What to do: Beginning at the line that holds "Task: Sort by COST CODE column header", repeat every line through the last line of the material, exactly, and drop any pictures.
--- Input for this task Enclosed Below ---
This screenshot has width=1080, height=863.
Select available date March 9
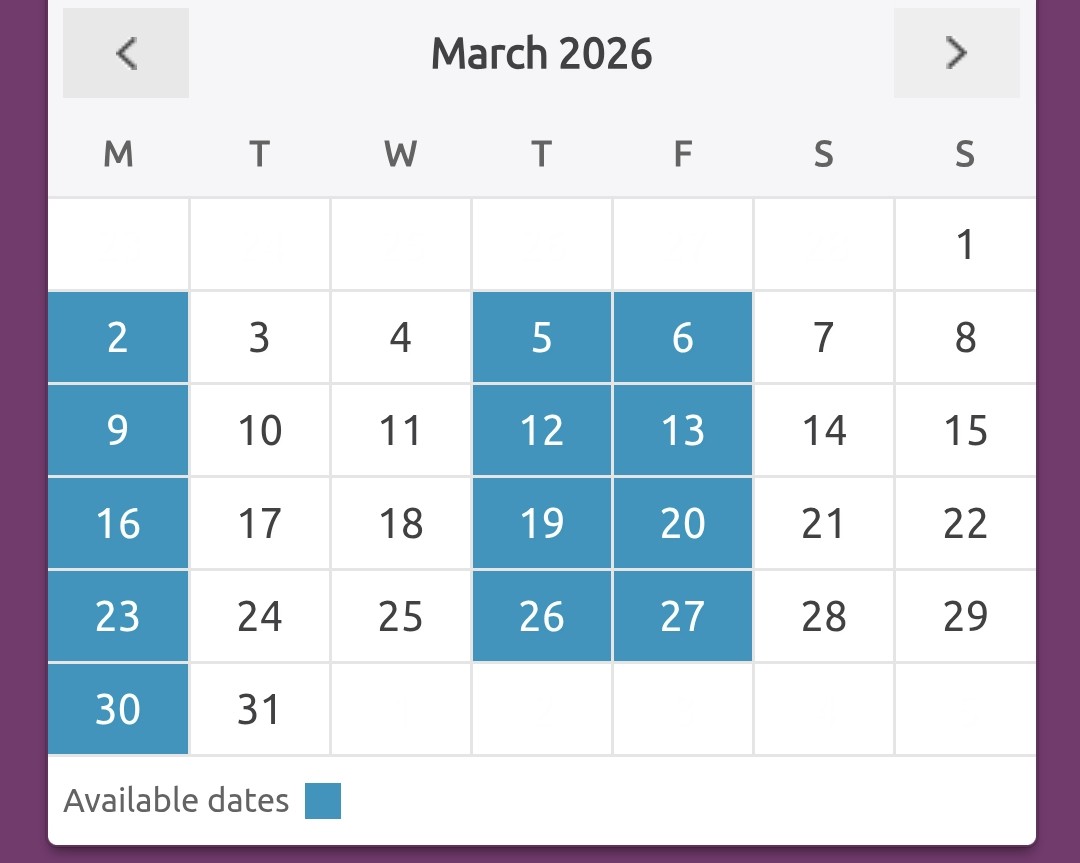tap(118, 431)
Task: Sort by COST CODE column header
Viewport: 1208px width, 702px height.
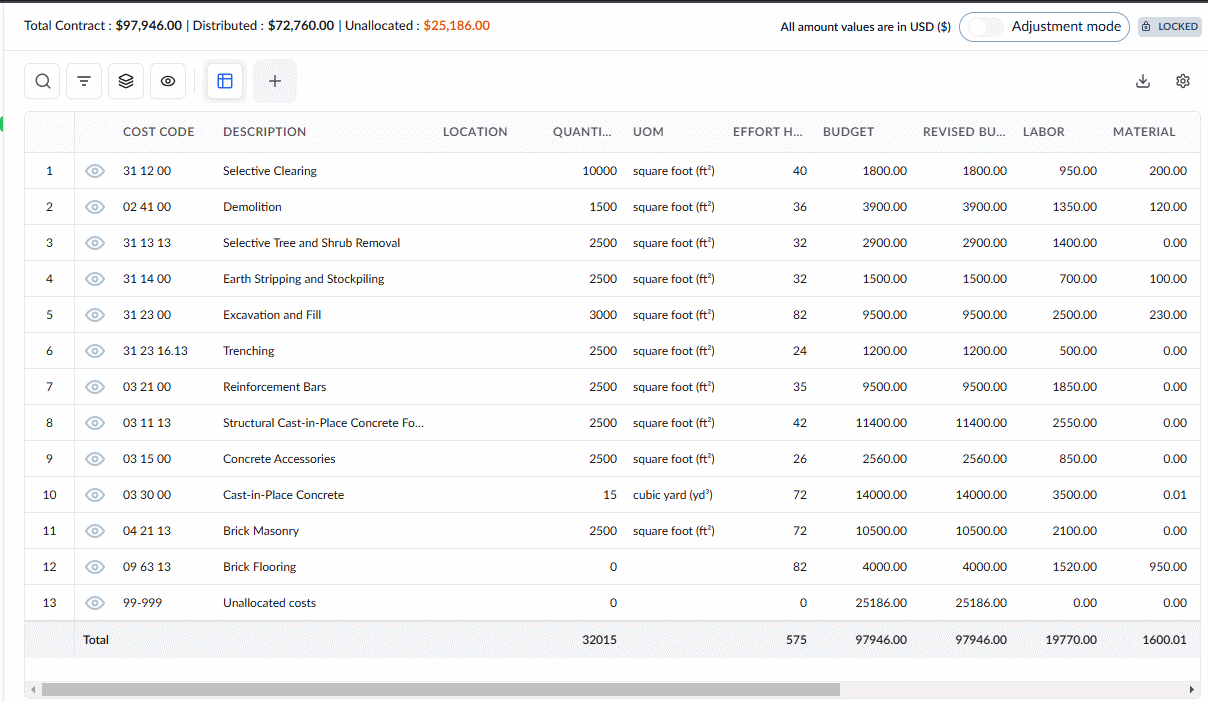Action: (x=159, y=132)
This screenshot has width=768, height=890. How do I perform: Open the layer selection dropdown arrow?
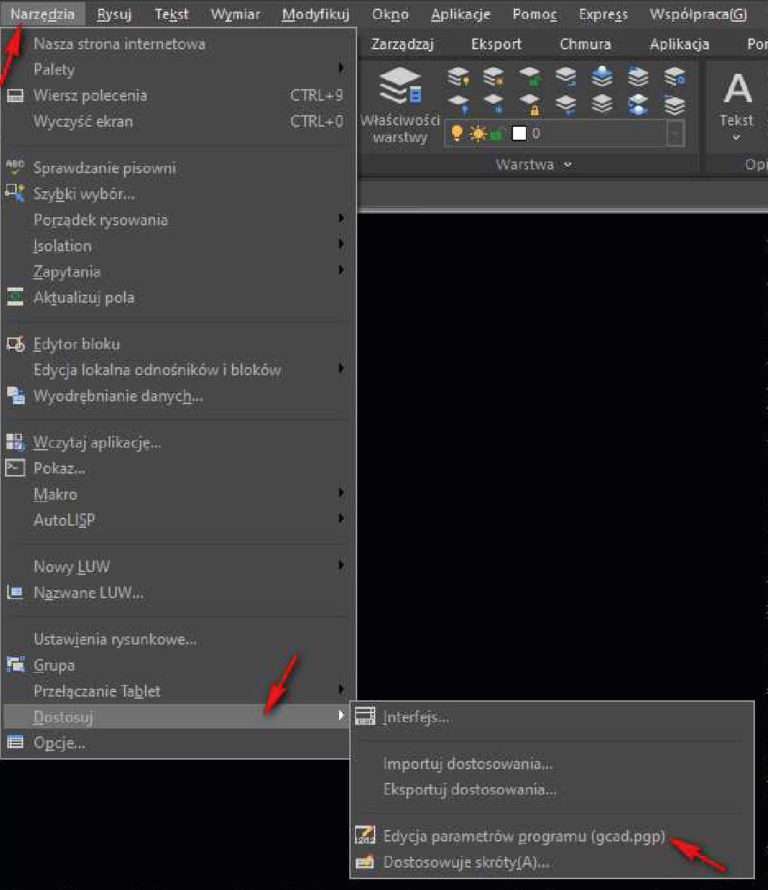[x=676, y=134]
--- End of Enclosed Input for this task ---
Answer section:
Task: Sort by COST CODE column header
Viewport: 1208px width, 702px height.
Action: (x=159, y=132)
This screenshot has width=768, height=890. How do I perform: Open the layer selection dropdown arrow?
[x=676, y=134]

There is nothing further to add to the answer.